I looked at her. She seemed entirely serious.

 

“Skaaiat Awer,” I began, flat-voiced.

 

“Breq,” said Seivarden before I could speak further, voice urgent. “The doctor said lie still. Here, have more tea.”

 

Why was Seivarden even here? Why was Skaaiat? “What have you done for Lieutenant Awn’s sister?” I asked, flat and harsh.

 

“Offered her clientage, actually. Which she wouldn’t take. She was sure her sister held me in high regard but she herself didn’t know me and wasn’t in need of my assistance. Very stubborn. She’s in horticulture, two gates away. She’s doing fine, I keep an eye on her, best I can from this distance.”

 

“Have you offered it to Daos Ceit?”

 

“This is about Awn,” Inspector Supervisor Skaaiat said. “I can see it is, but you won’t come out and say it. And you’re right. There was a great deal more that I could have said to her before she left, and I should have said it. You’re the ancillary, the non-person, the piece of equipment, but to compare our actions, you loved her more than I ever did.”

 

Compare our actions. It was like a slap. “No,” I said. Glad of my expressionless ancillary’s voice. “You left her in doubt. I killed her.” Silence. “The Lord of the Radch doubted your loyalty, doubted Awer, and wanted Lieutenant Awn to spy on you. Lieutenant Awn refused, and demanded to be interrogated to prove her loyalty. Of course Anaander Mianaai didn’t want that. She ordered me to shoot Lieutenant Awn.”

 

Three seconds of silence. Seivarden stood motionless. Then Skaaiat Awer said, “You didn’t have a choice.”

 

“I don’t know if I had a choice or not. I didn’t think I did. But the next thing I did, after I shot Lieutenant Awn, was to shoot Anaander Mianaai. Which is why—” I stopped. Took a breath. “Which is why she breached my heat shield.
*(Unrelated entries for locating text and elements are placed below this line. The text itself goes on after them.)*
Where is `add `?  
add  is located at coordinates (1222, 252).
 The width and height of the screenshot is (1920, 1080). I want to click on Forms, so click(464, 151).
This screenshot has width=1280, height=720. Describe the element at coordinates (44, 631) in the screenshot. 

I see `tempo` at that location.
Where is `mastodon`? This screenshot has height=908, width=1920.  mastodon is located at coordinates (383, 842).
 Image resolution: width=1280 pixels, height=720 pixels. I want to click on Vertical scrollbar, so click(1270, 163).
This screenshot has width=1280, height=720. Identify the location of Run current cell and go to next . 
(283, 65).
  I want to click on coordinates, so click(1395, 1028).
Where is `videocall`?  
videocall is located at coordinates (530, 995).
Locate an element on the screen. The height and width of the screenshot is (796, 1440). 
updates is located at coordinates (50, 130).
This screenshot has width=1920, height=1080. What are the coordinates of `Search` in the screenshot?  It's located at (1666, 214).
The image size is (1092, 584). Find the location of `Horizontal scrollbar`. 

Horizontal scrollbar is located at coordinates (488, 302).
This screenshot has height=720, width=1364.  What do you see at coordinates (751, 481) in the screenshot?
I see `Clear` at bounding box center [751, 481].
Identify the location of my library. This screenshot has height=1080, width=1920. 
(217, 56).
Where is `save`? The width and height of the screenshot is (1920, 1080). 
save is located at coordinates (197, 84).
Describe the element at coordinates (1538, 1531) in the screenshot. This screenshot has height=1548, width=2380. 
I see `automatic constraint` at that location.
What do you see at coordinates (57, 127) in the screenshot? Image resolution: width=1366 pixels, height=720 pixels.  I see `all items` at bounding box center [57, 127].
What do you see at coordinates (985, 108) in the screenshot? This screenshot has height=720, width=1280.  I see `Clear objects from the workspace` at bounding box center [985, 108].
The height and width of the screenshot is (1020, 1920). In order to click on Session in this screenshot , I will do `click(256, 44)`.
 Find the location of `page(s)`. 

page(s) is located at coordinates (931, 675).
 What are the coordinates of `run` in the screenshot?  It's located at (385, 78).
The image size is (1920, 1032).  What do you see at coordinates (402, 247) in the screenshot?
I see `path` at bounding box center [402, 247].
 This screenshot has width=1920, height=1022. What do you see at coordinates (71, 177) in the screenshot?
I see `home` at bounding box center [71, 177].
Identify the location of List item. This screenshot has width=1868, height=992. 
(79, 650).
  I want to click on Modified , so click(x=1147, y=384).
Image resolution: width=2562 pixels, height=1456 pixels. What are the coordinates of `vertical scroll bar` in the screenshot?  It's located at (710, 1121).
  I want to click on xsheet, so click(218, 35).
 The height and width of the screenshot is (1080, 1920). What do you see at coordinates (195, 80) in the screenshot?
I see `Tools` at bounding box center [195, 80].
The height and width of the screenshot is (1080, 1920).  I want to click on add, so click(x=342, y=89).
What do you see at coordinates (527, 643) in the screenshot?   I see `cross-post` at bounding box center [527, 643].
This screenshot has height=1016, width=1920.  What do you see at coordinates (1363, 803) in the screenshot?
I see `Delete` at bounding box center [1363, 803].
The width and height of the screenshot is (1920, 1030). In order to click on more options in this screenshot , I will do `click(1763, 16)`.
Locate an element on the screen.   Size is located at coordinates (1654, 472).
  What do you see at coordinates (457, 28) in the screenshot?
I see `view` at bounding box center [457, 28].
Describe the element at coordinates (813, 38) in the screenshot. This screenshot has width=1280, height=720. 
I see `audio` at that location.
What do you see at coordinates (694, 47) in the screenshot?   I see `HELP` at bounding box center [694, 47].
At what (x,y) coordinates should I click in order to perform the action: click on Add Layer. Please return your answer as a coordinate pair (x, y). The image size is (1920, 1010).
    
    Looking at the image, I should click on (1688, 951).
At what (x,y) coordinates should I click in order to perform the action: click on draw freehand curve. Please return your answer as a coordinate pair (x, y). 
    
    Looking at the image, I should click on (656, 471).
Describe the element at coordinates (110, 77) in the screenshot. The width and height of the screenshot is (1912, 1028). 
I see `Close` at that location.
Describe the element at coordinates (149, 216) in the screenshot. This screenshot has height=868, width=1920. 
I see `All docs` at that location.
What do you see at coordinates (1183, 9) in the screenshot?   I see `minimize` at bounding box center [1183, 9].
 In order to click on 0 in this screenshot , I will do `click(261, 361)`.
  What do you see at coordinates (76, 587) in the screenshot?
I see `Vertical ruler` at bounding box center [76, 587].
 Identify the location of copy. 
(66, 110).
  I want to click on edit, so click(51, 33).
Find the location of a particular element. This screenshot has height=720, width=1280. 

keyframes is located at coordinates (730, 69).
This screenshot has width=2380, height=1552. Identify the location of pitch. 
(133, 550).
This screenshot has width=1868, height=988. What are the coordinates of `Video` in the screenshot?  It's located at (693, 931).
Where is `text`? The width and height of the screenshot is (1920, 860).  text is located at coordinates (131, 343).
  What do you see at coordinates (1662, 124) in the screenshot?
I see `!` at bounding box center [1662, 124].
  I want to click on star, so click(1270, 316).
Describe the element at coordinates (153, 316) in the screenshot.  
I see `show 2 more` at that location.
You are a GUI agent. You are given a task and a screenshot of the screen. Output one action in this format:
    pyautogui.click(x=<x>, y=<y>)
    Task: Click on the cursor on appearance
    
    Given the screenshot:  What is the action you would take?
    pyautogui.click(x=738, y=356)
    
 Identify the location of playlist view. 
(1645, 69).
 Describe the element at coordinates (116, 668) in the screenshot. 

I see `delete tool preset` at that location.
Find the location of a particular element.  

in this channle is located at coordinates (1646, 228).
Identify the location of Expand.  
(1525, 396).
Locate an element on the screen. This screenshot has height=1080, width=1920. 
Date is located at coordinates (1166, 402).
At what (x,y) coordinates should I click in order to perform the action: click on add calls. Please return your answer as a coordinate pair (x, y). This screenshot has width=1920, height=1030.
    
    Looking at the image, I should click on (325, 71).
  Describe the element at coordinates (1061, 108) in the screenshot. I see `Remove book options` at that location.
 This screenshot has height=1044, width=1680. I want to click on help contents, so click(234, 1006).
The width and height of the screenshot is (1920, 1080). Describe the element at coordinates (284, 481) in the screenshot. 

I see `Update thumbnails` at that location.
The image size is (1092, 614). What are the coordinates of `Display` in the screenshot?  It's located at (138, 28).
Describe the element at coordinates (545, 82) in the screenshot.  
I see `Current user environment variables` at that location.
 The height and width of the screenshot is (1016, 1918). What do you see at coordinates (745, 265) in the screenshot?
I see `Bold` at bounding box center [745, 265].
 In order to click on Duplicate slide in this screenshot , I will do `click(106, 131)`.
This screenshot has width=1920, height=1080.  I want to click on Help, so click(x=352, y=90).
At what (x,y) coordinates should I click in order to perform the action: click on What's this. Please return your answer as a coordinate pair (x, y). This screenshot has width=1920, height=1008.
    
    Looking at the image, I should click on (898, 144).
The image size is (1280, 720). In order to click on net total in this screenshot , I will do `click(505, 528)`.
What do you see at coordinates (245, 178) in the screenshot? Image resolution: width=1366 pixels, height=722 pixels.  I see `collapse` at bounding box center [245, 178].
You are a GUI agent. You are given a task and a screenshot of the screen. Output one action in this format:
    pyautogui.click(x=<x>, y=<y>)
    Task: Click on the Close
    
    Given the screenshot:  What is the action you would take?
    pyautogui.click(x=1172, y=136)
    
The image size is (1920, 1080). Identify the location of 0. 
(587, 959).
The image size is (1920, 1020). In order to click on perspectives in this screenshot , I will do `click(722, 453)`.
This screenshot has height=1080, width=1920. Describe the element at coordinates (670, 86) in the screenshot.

Skaaiat Awer, I have no right to be angry with you.” I couldn’t speak further.

 

“You have every right to be as angry as you wish,” said Inspector Supervisor Skaaiat. “If I had understood when you first came here, I would have spoken differently to you.”

 

“And if I had wings I’d be a sail-pod.” Ifs and would-haves changed nothing. “Tell the tyrant,” I used the Orsian word, “that I will see her as soon as I can get out of bed. Seivarden, bring me my clothes.”

 

 

Inspector Supervisor Skaaiat had, it turned out, actually come to see Daos Ceit, who’d been badly injured in the last convulsions of Anaander Mianaai’s struggle with herself. I walked slowly down a corridor lined with corrective-swathed injured lying on hastily made pallets, or encased in pods that would hold them suspended until the medics could get to them. Daos Ceit lay on a bed, in a room, unconscious. Looking smaller and younger than I knew she was. “Will she be all right?” I asked Seivarden. Inspector Supervisor Skaaiat hadn’t waited for me to make my slow way down the corridor, she’d had to get back to the docks.